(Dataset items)
◇ ◇ ◇ ◇

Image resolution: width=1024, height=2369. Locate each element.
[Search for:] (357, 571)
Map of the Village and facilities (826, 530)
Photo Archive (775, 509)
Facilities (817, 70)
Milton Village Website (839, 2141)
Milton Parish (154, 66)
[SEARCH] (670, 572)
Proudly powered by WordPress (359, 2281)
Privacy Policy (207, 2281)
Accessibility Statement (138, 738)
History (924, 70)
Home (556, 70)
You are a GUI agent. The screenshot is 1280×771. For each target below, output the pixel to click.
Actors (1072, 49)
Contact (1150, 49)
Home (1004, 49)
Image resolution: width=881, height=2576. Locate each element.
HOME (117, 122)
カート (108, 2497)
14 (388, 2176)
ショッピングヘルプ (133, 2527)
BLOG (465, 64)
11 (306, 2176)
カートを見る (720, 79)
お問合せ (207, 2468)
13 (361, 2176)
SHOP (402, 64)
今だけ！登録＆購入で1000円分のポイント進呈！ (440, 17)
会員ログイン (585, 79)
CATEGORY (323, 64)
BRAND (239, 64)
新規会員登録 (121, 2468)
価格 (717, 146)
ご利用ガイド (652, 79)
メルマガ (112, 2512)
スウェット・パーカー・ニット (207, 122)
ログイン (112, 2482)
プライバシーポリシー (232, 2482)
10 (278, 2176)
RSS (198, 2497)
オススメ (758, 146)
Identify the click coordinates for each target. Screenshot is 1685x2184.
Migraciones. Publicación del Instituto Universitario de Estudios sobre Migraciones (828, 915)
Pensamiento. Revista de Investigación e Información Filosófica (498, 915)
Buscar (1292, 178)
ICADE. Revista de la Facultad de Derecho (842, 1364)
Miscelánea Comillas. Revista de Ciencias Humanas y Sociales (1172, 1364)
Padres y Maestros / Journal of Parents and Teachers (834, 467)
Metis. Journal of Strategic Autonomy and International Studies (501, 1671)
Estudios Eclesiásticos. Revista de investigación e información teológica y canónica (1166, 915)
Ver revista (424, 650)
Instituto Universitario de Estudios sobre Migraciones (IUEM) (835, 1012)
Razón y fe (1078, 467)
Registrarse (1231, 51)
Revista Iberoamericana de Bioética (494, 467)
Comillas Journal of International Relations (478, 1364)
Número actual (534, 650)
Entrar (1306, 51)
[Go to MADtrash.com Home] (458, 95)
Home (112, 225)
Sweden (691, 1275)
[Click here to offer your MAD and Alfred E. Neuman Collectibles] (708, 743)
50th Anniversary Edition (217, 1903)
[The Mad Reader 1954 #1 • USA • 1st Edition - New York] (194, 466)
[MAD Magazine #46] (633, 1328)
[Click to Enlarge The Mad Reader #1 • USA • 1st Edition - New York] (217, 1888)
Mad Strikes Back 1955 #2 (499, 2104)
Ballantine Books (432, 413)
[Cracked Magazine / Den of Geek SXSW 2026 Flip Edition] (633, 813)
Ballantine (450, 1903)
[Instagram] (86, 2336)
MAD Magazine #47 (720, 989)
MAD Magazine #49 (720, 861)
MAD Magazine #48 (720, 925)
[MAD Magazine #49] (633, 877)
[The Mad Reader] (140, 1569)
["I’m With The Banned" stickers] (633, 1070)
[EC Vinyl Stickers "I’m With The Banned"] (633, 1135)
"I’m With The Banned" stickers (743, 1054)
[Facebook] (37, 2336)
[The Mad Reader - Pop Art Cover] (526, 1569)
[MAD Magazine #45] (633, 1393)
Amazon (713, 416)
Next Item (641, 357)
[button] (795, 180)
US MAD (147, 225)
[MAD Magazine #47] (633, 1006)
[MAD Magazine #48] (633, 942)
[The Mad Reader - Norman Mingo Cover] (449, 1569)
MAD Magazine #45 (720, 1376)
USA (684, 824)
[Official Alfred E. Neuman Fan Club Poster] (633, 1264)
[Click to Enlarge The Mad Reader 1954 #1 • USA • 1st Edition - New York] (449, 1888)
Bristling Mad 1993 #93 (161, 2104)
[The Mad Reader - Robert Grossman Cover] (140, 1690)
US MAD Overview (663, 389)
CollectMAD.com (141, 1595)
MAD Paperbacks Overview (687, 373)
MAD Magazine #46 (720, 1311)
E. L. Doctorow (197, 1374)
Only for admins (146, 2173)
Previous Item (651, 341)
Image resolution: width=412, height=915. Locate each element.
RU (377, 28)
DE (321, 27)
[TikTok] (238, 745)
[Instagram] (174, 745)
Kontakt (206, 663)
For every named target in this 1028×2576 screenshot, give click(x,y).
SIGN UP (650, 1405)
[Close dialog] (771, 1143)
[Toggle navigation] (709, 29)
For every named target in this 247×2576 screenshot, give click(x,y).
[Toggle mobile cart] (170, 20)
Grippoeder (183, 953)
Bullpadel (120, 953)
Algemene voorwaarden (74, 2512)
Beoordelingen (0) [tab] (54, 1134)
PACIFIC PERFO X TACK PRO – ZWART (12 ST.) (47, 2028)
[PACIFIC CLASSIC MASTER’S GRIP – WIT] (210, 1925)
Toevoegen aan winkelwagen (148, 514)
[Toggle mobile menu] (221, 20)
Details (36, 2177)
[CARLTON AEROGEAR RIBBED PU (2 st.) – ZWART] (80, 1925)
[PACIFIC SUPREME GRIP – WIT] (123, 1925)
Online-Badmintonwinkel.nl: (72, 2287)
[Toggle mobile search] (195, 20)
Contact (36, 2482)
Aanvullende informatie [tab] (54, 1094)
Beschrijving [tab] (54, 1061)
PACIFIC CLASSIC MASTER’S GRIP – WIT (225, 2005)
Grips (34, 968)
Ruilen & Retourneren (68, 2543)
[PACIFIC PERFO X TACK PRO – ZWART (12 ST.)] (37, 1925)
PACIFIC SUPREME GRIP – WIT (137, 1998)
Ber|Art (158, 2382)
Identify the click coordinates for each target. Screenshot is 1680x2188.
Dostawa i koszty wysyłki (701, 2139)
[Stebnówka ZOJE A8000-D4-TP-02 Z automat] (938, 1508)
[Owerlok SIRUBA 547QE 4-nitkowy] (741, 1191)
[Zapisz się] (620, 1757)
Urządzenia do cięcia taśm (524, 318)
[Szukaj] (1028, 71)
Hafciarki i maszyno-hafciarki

◇ ◇ ◇ ◇

Please return the full set of records exactly as given above.

• [ANSWER FOR THIS EXERCISE]
Image resolution: width=1024, height=2369. Locate each element.
[Search for:] (357, 571)
Map of the Village and facilities (826, 530)
Photo Archive (775, 509)
Facilities (817, 70)
Milton Village Website (839, 2141)
Milton Parish (154, 66)
[SEARCH] (670, 572)
Proudly powered by WordPress (359, 2281)
Privacy Policy (207, 2281)
Accessibility Statement (138, 738)
History (924, 70)
Home (556, 70)
You are a GUI agent. The screenshot is 1280×771. For each target below, output the pixel to click.
Actors (1072, 49)
Contact (1150, 49)
Home (1004, 49)
Image resolution: width=881, height=2576. Locate each element.
HOME (117, 122)
カート (108, 2497)
14 (388, 2176)
ショッピングヘルプ (133, 2527)
BLOG (465, 64)
11 (306, 2176)
カートを見る (720, 79)
お問合せ (207, 2468)
13 (361, 2176)
SHOP (402, 64)
今だけ！登録＆購入で1000円分のポイント進呈！ (440, 17)
会員ログイン (585, 79)
CATEGORY (323, 64)
BRAND (239, 64)
新規会員登録 (121, 2468)
価格 (717, 146)
ご利用ガイド (652, 79)
メルマガ (112, 2512)
スウェット・パーカー・ニット (207, 122)
ログイン (112, 2482)
プライバシーポリシー (232, 2482)
10 (278, 2176)
RSS (198, 2497)
オススメ (758, 146)
Identify the click coordinates for each target. Screenshot is 1685x2184.
Migraciones. Publicación del Instituto Universitario de Estudios sobre Migraciones (828, 915)
Pensamiento. Revista de Investigación e Información Filosófica (498, 915)
Buscar (1292, 178)
ICADE. Revista de la Facultad de Derecho (842, 1364)
Miscelánea Comillas. Revista de Ciencias Humanas y Sociales (1172, 1364)
Padres y Maestros / Journal of Parents and Teachers (834, 467)
Metis. Journal of Strategic Autonomy and International Studies (501, 1671)
Estudios Eclesiásticos. Revista de investigación e información teológica y canónica (1166, 915)
Ver revista (424, 650)
Instituto Universitario de Estudios sobre Migraciones (IUEM) (835, 1012)
Razón y fe (1078, 467)
Registrarse (1231, 51)
Revista Iberoamericana de Bioética (494, 467)
Comillas Journal of International Relations (478, 1364)
Número actual (534, 650)
Entrar (1306, 51)
[Go to MADtrash.com Home] (458, 95)
Home (112, 225)
Sweden (691, 1275)
[Click here to offer your MAD and Alfred E. Neuman Collectibles] (708, 743)
50th Anniversary Edition (217, 1903)
[The Mad Reader 1954 #1 • USA • 1st Edition - New York] (194, 466)
[MAD Magazine #46] (633, 1328)
[Click to Enlarge The Mad Reader #1 • USA • 1st Edition - New York] (217, 1888)
Mad Strikes Back 1955 #2 (499, 2104)
Ballantine Books (432, 413)
[Cracked Magazine / Den of Geek SXSW 2026 Flip Edition] (633, 813)
Ballantine (450, 1903)
[Instagram] (86, 2336)
MAD Magazine #47 (720, 989)
MAD Magazine #49 (720, 861)
MAD Magazine #48 (720, 925)
[MAD Magazine #49] (633, 877)
[The Mad Reader] (140, 1569)
["I’m With The Banned" stickers] (633, 1070)
[EC Vinyl Stickers "I’m With The Banned"] (633, 1135)
"I’m With The Banned" stickers (743, 1054)
[Facebook] (37, 2336)
[The Mad Reader - Pop Art Cover] (526, 1569)
[MAD Magazine #45] (633, 1393)
Amazon (713, 416)
Next Item (641, 357)
[button] (795, 180)
US MAD (147, 225)
[MAD Magazine #47] (633, 1006)
[MAD Magazine #48] (633, 942)
[The Mad Reader - Norman Mingo Cover] (449, 1569)
MAD Magazine #45 (720, 1376)
USA (684, 824)
[Official Alfred E. Neuman Fan Club Poster] (633, 1264)
[Click to Enlarge The Mad Reader 1954 #1 • USA • 1st Edition - New York] (449, 1888)
Bristling Mad 1993 #93 (161, 2104)
[The Mad Reader - Robert Grossman Cover] (140, 1690)
US MAD Overview (663, 389)
CollectMAD.com (141, 1595)
MAD Paperbacks Overview (687, 373)
MAD Magazine #46 (720, 1311)
E. L. Doctorow (197, 1374)
Only for admins (146, 2173)
Previous Item (651, 341)
Image resolution: width=412, height=915. Locate each element.
RU (377, 28)
DE (321, 27)
[TikTok] (238, 745)
[Instagram] (174, 745)
Kontakt (206, 663)
For every named target in this 1028×2576 screenshot, give click(x,y).
SIGN UP (650, 1405)
[Close dialog] (771, 1143)
[Toggle navigation] (709, 29)
For every named target in this 247×2576 screenshot, give click(x,y).
[Toggle mobile cart] (170, 20)
Grippoeder (183, 953)
Bullpadel (120, 953)
Algemene voorwaarden (74, 2512)
Beoordelingen (0) [tab] (54, 1134)
PACIFIC PERFO X TACK PRO – ZWART (12 ST.) (47, 2028)
[PACIFIC CLASSIC MASTER’S GRIP – WIT] (210, 1925)
Toevoegen aan winkelwagen (148, 514)
[Toggle mobile menu] (221, 20)
Details (36, 2177)
[CARLTON AEROGEAR RIBBED PU (2 st.) – ZWART] (80, 1925)
[PACIFIC SUPREME GRIP – WIT] (123, 1925)
Online-Badmintonwinkel.nl: (72, 2287)
[Toggle mobile search] (195, 20)
Contact (36, 2482)
Aanvullende informatie [tab] (54, 1094)
Beschrijving [tab] (54, 1061)
PACIFIC CLASSIC MASTER’S GRIP – WIT (225, 2005)
Grips (34, 968)
Ruilen & Retourneren (68, 2543)
[PACIFIC PERFO X TACK PRO – ZWART (12 ST.)] (37, 1925)
PACIFIC SUPREME GRIP – WIT (137, 1998)
Ber|Art (158, 2382)
Identify the click coordinates for each target. Screenshot is 1680x2188.
Dostawa i koszty wysyłki (701, 2139)
[Stebnówka ZOJE A8000-D4-TP-02 Z automat] (938, 1508)
[Owerlok SIRUBA 547QE 4-nitkowy] (741, 1191)
[Zapisz się] (620, 1757)
Urządzenia do cięcia taśm (524, 318)
[Szukaj] (1028, 71)
Hafciarki i maszyno-hafciarki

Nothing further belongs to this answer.